Records shown:

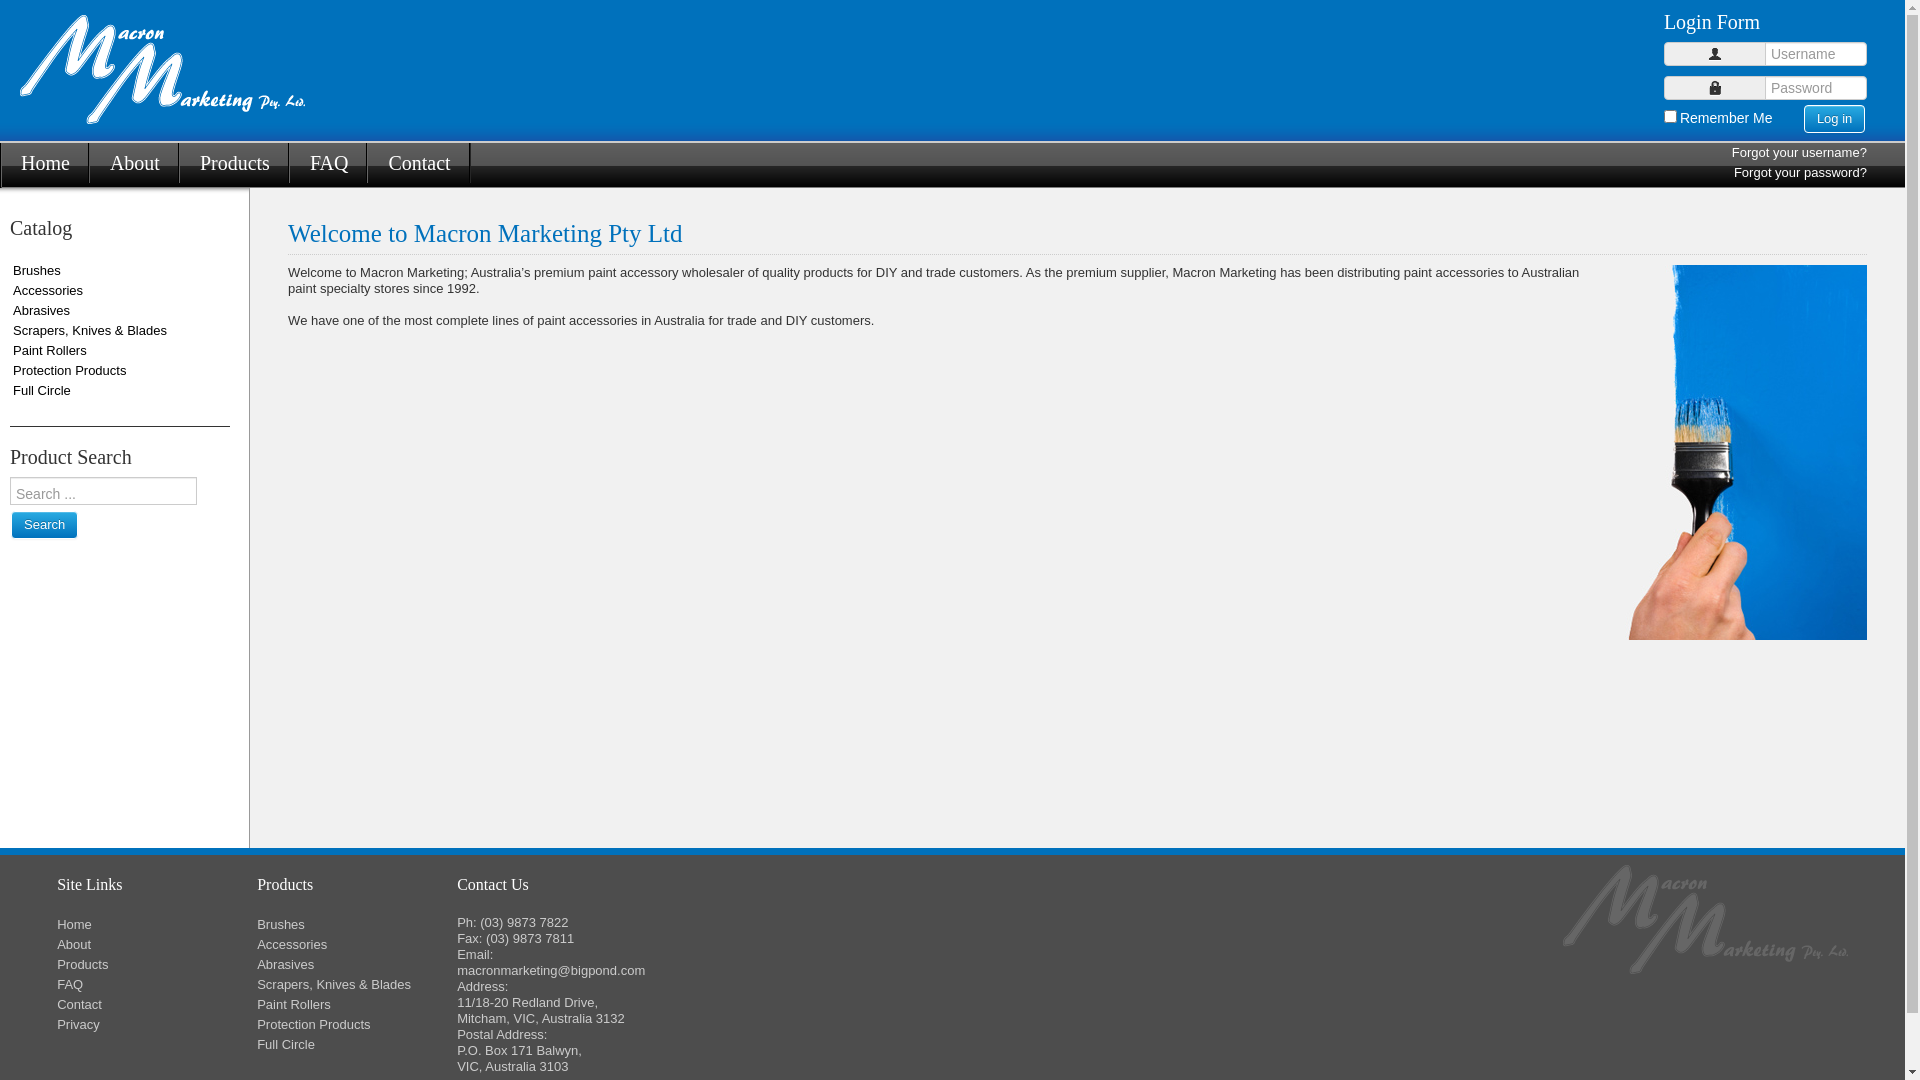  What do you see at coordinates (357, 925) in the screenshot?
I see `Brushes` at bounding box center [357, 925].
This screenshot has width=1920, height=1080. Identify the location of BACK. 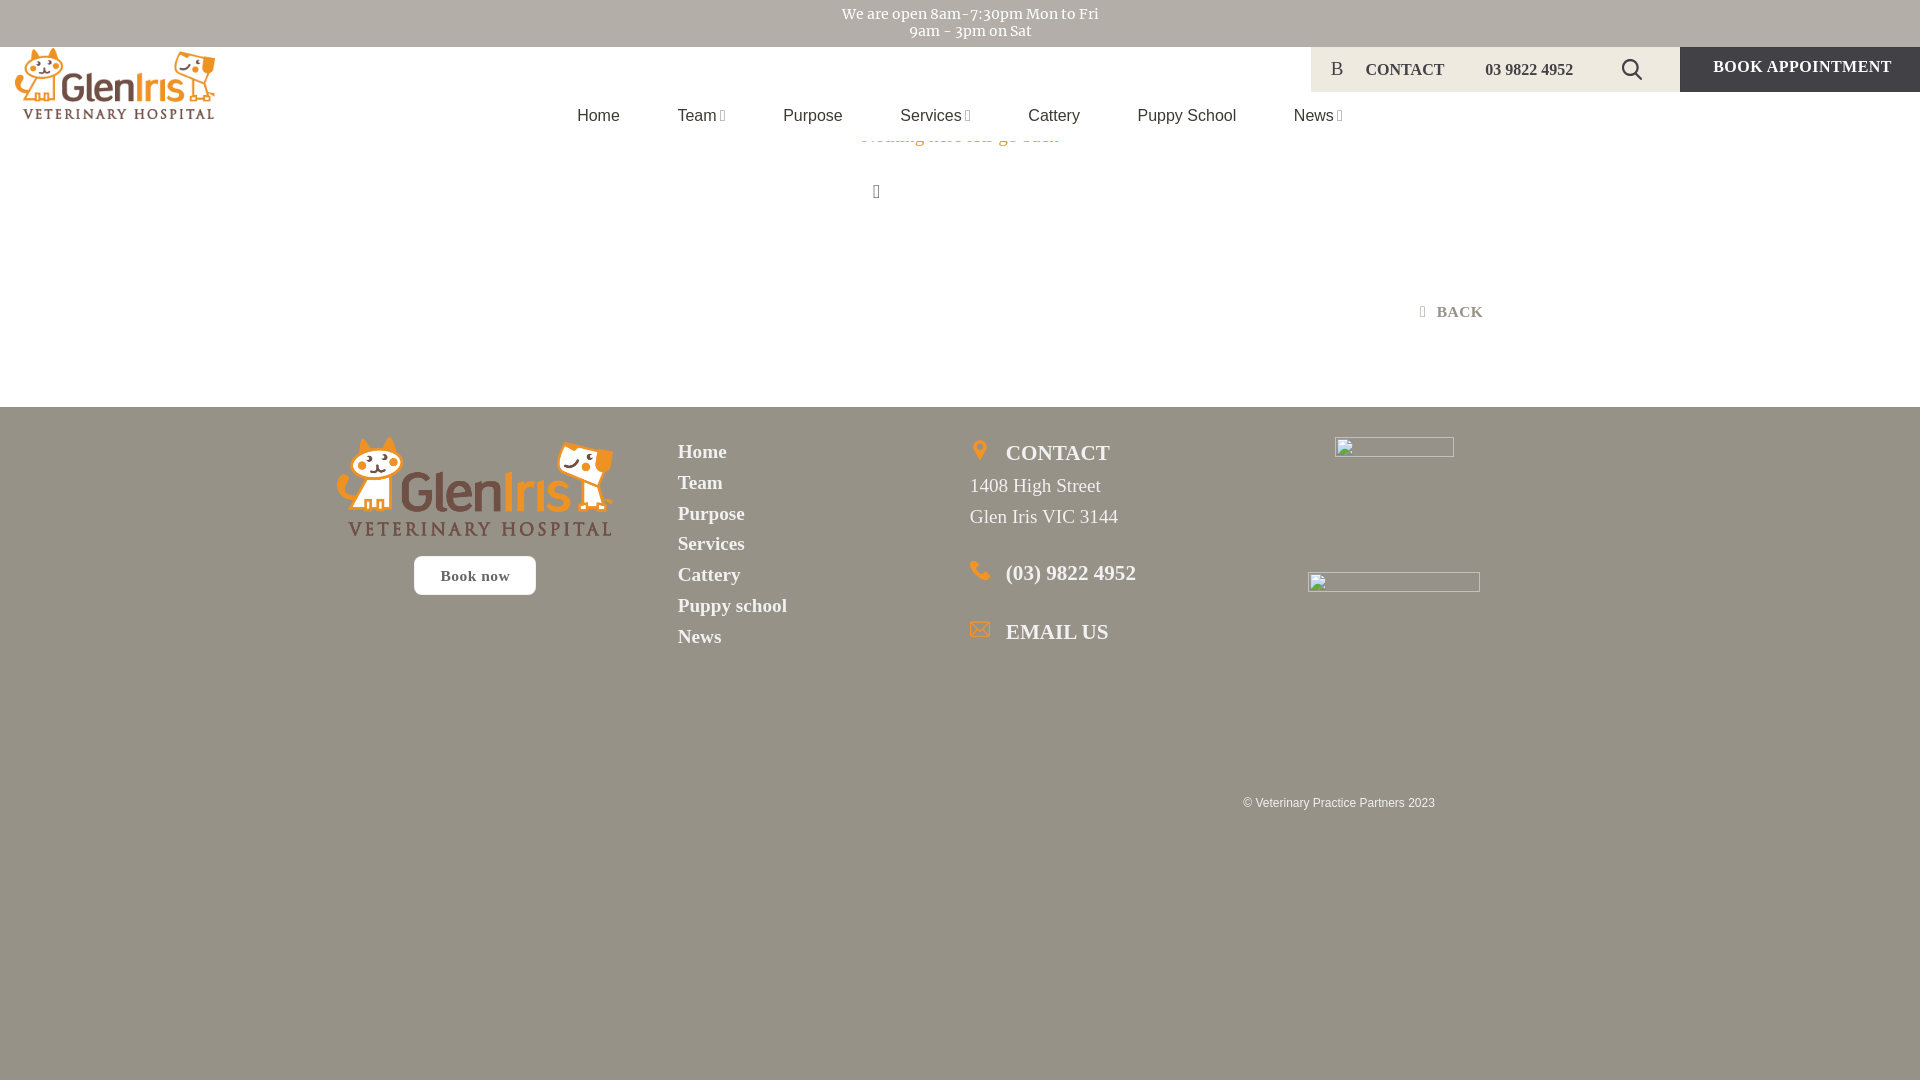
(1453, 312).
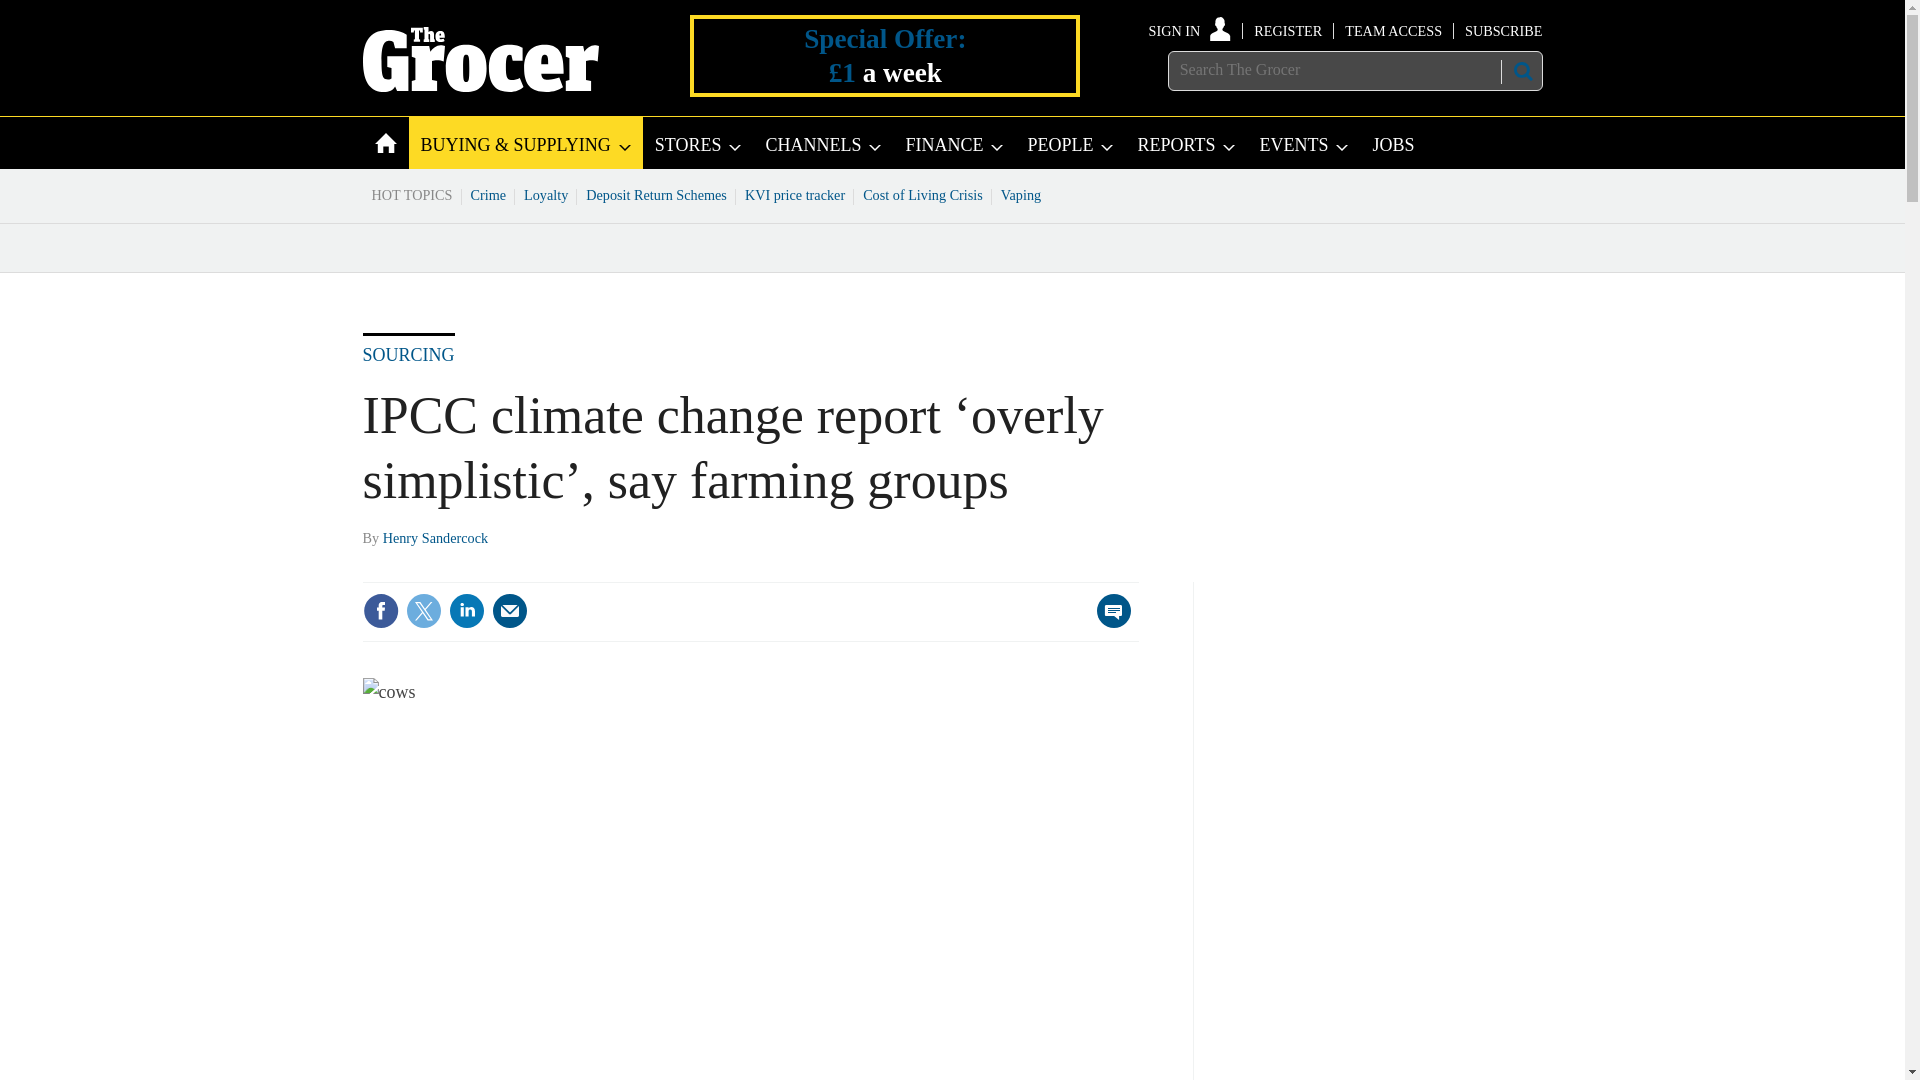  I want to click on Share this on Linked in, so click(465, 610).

What is needed:
Can you return all of the material above word for word, leaving the pictures out of your answer?

Completed exercise:
  What do you see at coordinates (357, 925) in the screenshot?
I see `Brushes` at bounding box center [357, 925].
This screenshot has width=1920, height=1080. Identify the location of BACK. 
(1453, 312).
  I want to click on Share this on Linked in, so click(465, 610).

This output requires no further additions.